What the exercise asks —
Retype the tail of the data exactly, starting at the line containing "Click Skip payment for billing entry #3" and stopping at the last line.

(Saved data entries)
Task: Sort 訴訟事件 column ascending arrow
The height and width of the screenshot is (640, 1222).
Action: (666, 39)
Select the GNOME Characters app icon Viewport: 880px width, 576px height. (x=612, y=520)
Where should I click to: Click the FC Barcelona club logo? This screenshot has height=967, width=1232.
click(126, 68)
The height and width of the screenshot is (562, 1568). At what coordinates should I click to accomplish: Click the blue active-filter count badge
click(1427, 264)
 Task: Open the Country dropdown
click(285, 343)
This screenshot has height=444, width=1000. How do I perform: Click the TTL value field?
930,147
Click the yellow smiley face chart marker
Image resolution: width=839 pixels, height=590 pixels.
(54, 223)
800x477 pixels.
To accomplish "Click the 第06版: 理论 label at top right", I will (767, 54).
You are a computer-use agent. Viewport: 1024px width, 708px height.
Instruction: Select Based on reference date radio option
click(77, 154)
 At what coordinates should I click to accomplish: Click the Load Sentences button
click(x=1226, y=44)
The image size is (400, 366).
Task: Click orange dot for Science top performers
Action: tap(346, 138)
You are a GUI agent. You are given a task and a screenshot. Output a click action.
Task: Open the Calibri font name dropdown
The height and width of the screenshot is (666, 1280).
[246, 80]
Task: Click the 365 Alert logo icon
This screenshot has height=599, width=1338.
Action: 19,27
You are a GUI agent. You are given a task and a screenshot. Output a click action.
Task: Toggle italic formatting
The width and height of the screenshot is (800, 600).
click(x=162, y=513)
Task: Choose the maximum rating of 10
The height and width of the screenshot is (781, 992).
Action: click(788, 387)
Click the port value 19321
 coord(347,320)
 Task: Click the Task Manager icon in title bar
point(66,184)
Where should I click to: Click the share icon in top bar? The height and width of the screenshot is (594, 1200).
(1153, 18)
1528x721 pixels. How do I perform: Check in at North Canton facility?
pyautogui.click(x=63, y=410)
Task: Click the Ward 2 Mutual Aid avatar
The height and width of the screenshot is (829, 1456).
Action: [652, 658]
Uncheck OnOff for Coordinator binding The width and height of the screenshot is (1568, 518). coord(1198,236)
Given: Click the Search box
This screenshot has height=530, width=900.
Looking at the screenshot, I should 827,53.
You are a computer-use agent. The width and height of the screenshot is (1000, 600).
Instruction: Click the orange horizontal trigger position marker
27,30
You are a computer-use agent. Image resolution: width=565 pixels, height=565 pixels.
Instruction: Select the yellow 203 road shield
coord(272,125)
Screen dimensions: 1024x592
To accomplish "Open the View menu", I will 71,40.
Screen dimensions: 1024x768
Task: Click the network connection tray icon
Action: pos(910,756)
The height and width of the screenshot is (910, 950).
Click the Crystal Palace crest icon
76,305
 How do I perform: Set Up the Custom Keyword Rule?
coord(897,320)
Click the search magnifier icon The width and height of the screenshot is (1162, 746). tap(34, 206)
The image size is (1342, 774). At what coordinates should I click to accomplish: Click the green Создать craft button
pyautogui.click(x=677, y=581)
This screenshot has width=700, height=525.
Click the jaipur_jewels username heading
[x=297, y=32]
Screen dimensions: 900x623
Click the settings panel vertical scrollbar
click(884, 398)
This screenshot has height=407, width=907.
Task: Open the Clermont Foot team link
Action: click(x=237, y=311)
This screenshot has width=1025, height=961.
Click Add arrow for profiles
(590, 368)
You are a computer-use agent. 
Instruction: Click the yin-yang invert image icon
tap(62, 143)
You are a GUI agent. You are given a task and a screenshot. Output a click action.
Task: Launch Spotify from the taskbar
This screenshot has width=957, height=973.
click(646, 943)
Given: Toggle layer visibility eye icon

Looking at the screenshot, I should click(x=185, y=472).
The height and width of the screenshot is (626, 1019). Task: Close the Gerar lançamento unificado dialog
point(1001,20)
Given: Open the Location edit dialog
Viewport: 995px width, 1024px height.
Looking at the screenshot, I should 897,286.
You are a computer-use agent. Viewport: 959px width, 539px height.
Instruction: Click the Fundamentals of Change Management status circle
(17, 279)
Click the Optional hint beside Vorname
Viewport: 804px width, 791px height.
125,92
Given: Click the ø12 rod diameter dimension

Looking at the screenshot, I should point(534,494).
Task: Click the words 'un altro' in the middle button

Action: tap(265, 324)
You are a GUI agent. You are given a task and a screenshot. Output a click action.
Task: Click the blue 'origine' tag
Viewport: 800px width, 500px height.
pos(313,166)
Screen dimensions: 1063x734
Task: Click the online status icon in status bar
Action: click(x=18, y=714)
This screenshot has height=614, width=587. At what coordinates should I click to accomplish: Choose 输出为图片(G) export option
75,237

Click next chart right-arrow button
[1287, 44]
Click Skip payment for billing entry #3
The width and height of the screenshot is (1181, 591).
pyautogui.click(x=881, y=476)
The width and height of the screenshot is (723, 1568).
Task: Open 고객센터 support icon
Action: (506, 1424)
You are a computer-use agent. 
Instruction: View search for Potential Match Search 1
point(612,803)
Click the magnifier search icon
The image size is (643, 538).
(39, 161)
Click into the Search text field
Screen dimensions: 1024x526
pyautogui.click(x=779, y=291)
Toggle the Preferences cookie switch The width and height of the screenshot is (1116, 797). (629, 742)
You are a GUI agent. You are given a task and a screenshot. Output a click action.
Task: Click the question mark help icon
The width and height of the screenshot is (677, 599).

Solution to the exercise —
Click Skip payment for billing entry #3
The width and height of the screenshot is (1181, 591).
pyautogui.click(x=881, y=476)
The width and height of the screenshot is (723, 1568).
Task: Open 고객센터 support icon
Action: (506, 1424)
You are a computer-use agent. 
Instruction: View search for Potential Match Search 1
point(612,803)
Click the magnifier search icon
The image size is (643, 538).
(39, 161)
Click into the Search text field
Screen dimensions: 1024x526
pyautogui.click(x=779, y=291)
Toggle the Preferences cookie switch The width and height of the screenshot is (1116, 797). (629, 742)
You are a GUI agent. You are given a task and a screenshot. Output a click action.
Task: Click the question mark help icon
The width and height of the screenshot is (677, 599).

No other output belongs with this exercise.